Annecy 2020 : On-Gaku : et si on formait un groupe de musique ?

Kenji est le leader d’une bande petits voyous lycéens flegmatiques. Un jour, alors que quelqu’un lui dépose une basse dans les mains puis l’oublie (à qui n’est-ce pas déjà arrivé ?), il décide de monter un groupe de musique avec ses comparses. Kobujutsu est né…

On commence à avoir l’habitude, mais les potes de chez Eurozoom sont bien souvent dans les bons coups. Présenté dans la sélection Contrechamps du festival d’animation d’Annecy, On-Gaku est une jolie pépite de cinéma indé japonais comme on aimerait en voir plus souvent pour nous remonter le moral.

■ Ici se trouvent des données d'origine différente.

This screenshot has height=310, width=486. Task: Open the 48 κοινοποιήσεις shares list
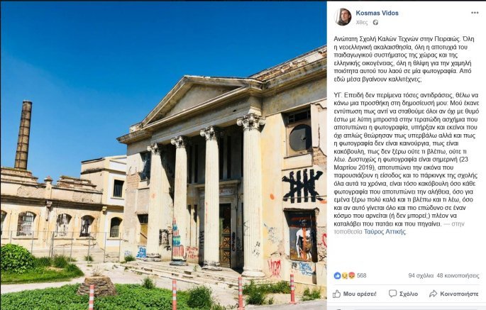click(458, 275)
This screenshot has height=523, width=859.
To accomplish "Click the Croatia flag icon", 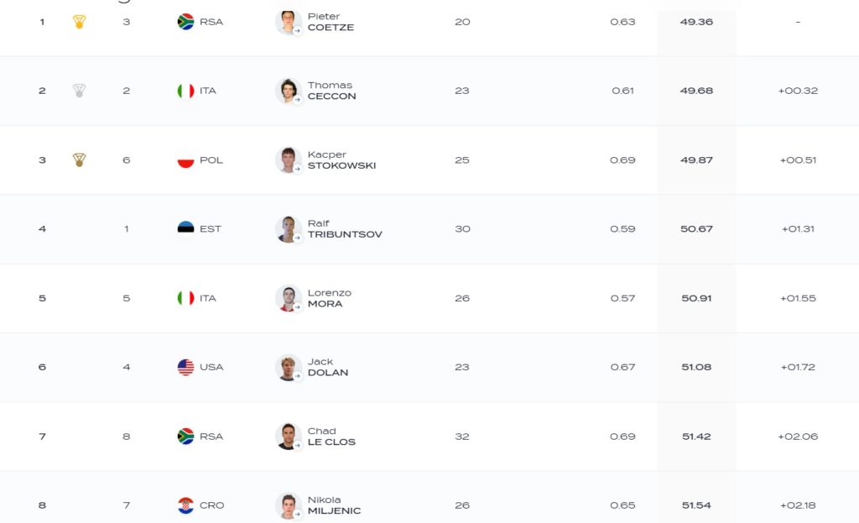I will 185,505.
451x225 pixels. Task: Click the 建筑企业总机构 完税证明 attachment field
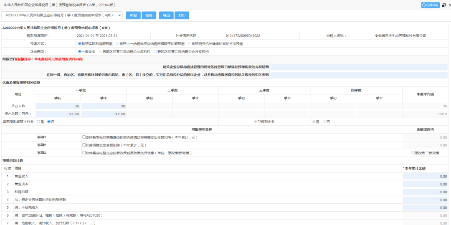coord(359,67)

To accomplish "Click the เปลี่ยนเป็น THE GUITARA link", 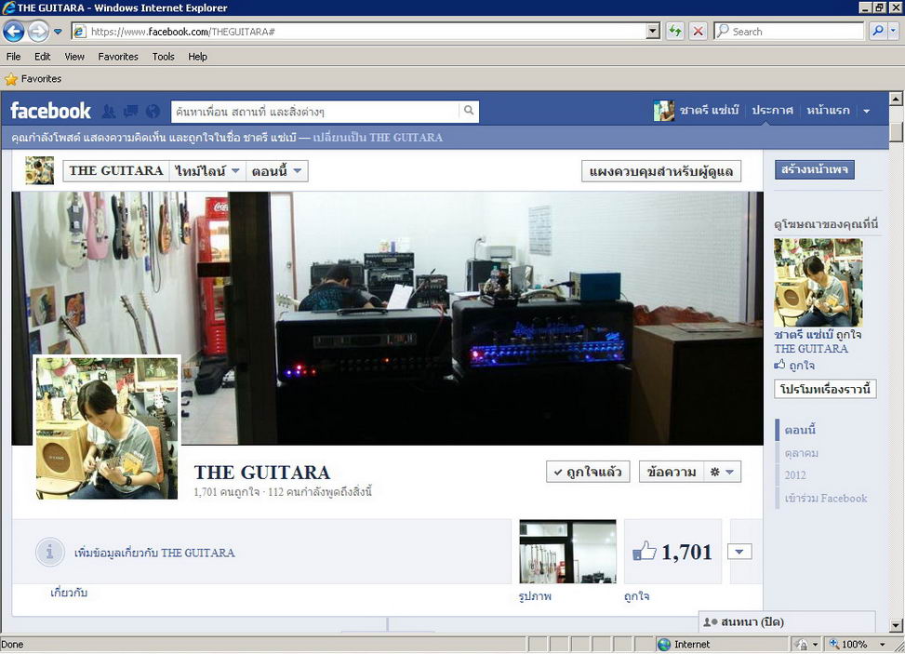I will click(378, 138).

L’esthétique du film découle de la personnalité du héros

Le héros du film, Kenji, est assez énigmatique. Lycéen qui n’en a pas l’air (crâne rasé, petite moustache), il transpire le flegme doublé d’une certaine mélancolie. C’est quelqu’un qui ne comprend pas bien ce que la vie pourrait offrir, et se contente de tuer le temps en attendant l’inverse. Même sa réputation de loubard ne semble pas très crédible, et sûrement exagérée du fait de son stoïcisme qui poussent les autres (et le spectateur) à inventer son personnage. En cela, et physiquement bien sûr, il rappellera aux weebs du coin le Saitama de One Punch Man. Même vibe.

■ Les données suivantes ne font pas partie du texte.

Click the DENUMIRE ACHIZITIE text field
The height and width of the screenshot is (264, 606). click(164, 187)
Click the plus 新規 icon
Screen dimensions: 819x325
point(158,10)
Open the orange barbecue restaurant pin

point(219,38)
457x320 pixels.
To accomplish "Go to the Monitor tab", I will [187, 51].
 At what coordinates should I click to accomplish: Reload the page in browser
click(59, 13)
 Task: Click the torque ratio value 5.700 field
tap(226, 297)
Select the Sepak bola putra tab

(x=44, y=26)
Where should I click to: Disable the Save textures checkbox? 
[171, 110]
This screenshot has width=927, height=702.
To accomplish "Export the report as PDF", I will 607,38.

Et cette attitude est transcrite habilement dans l’esthétique du film, puisque les plans s’éternisent autour du héros et sa lenteur chronique ; au point que c’en devient tordant. Une scène notamment de gros plan à un moment pivot du film sur le visage de Kenji peut faire croire à une erreur tant la pause est longue… Mais elle souligne ainsi habilement l’importance du moment, tout en rendant le visionnage ultra hilarant.

Ce calme ambiant, ce cinéma flegmatique se transforment cependant lorsque la musique entre en scène. Là c’est l’explosion totale, le contraste est saisissant. Kenji et ses deux amis ne savent absolument pas jouer, volent des instruments et se trompent en route (ils jouent avec deux basses et n’ont pas de guitare), et pourtant. Et pourtant. Quand ils jouent ensemble, c’est comme si le sens de la vie se révélait à eux.

Le pouvoir de la musique

Et cette euphorie est communicative. Aya, la fille que Kenji veut pécho mais ne sait pas comment s’y prendre, est séduite par leur musique. Tout comme les autres musiciens – plus accomplis – que leur groupe de musique rencontres, dans une séquence qui rappelera les scènes de goûter de Food Wars à notre lectorat weeb. Et enfin, tout comme le spectateur. On-Gaku est un film qui, on ne peut le dire autrement, fait du bien.

Ce n’est pour autant pas la première fois que l’animation japonaise s’attaque à la musique. Mais nous sommes ici très loin des Sound Euphonium et K-On de KyoAni, ou encore de l’exceptionnel et insurpassable manga Beck ; même si dans la sacralisation de la musique, on s’en approche quelque peu. La séquence finale notamment lors du festival aurait tout à fait eu sa place dans Beck, puisqu’on y célèbre la spontanéité, la magie d’un moment unique.

Mais le ton de l’ensemble, le rythme et la patte visuelle en font une oeuvre plus atypique. Pour qui s’intéresse à la technique, sachez que le réalisateur Kenji Iwaisawa a mis sept ans à adapter ce manga de Hiroyuki Ohashi en film d’animation. Un travail de longue haleine qui s’explique en partie par le choix d’une animation entièrement à la main, saupoudrée de quelques séquences où la rotoscopie donne une dynamique surprenante à l’action.

On-Gaku est rafraîchissant. 70 minutes de plaisir qu’on aura plaisir à aller voir entre ami.e.s dans les salles obscures, quand il sortira chez nous. Personnellement, j’ai déjà choisi qui j’allais traîner au cinéma pour le revoir avec moi !

On-Gaku, de Kenji Iwaisawa et adapté de Hiroyuki Ohashi. Distribué en France par Eurozoom, et en compétition Contrechamps à Annecy 2020.